It’s the News! Hells Yeah!

Jan 12, 2010 - By Ian Fortey

news It’s the News!  Hells Yeah!

Today’s news has no balls.  Not a one.  Look at CNN.  Wolf Blitzer?  Anderson Cooper?  The CryptKeeper?  C’mon!  And FOX?  FOX?  MSNBC?  DateLine?  60 Minutes?  Clown shoes, man.  Total BS.

Real news was in the 80’s.  News in the 80’s was so real it was super real.  It was so real it would make your penis turtle in shame and trepidation.  It was so real if you didn’t watch the news, anchors would come to your house and punch you in the throat and then put that on the news and call it “the Lighter Side.”  Better recognize!

Check out this news intro from Milwaukee, home of awesome.  This is circa 1982, when everyday at 6 and 11, the world was kick ass and you had better be paying attention.  Listen to that monster jam that runs through the whole thing.  That drummer was clearly running on pure adrenaline, caffeine and massive doses of cocaine when that music was recorded.  He probably hadn’t slept in days and reeked of vinegar and sweat.  He may have died when he finished.  And he should have.  Because his work was done.

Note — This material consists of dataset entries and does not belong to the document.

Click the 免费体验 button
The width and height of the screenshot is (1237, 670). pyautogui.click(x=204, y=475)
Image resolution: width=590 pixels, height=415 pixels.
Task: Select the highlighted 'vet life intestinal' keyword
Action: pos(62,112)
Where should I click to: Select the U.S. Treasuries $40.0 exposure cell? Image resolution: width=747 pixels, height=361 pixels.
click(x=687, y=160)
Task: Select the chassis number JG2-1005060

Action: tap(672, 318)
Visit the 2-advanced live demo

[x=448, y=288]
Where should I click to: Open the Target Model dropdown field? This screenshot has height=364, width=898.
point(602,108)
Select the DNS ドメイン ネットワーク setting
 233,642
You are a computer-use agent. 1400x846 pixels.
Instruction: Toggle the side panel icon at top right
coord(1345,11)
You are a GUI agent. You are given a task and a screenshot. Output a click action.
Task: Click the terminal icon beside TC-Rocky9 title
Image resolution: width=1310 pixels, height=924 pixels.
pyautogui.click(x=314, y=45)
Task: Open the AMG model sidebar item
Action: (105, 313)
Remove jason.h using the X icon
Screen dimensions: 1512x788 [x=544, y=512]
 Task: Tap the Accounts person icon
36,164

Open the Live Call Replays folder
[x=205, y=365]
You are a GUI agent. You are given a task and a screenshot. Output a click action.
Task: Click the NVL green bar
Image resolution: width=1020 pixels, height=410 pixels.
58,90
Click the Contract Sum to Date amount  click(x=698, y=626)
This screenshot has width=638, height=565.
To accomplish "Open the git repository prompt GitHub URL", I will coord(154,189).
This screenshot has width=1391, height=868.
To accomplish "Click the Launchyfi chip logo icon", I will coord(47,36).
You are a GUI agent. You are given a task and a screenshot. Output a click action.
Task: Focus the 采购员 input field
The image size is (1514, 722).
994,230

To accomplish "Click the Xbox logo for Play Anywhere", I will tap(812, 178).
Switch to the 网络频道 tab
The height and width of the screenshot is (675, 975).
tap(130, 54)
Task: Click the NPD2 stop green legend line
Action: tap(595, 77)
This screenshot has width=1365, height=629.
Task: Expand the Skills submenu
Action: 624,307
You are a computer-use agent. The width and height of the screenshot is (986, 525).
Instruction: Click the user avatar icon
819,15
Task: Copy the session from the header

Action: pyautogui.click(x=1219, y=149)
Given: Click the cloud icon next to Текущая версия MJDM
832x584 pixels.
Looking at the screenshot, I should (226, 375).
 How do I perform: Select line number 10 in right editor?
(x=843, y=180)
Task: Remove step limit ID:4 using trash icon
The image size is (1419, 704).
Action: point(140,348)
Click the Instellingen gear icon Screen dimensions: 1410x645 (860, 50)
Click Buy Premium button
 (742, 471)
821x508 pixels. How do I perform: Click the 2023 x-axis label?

The News Update team may be the inspiration for Anchorman: The Legend of Ron Burgundy, it’s hard to say.  On the one hand, these guys are clearly more awesome for being real.  On the other hand is a drumstick.  Get to drumming, bitches!  The news waits for no one.

Check out our court room reported at 0:18 whose balls are so big he’s making checkered suit guy come to him.  Only a man who needs to tell the news can be that confident, that proud.  That man would come into your house and use the toilet without asking and when he was done, you better thank him.

Check out 0:48 when a fireman (because firefighters didn’t exist until the mid 90s.  They were all men in 1982) has to answer the call of the News Update team, fuck the blaze that’s still consuming the home behind him.  Dude needs an interview.

Check out 0:53 when Lolita Redblousovitch turns to camera 2 and fixes you with a sultry stare that seems to say “Hey, here’s the news.  You can watch with only one hand, big boy.”

Hells yeah, man.  The news in 1982 was bad ass.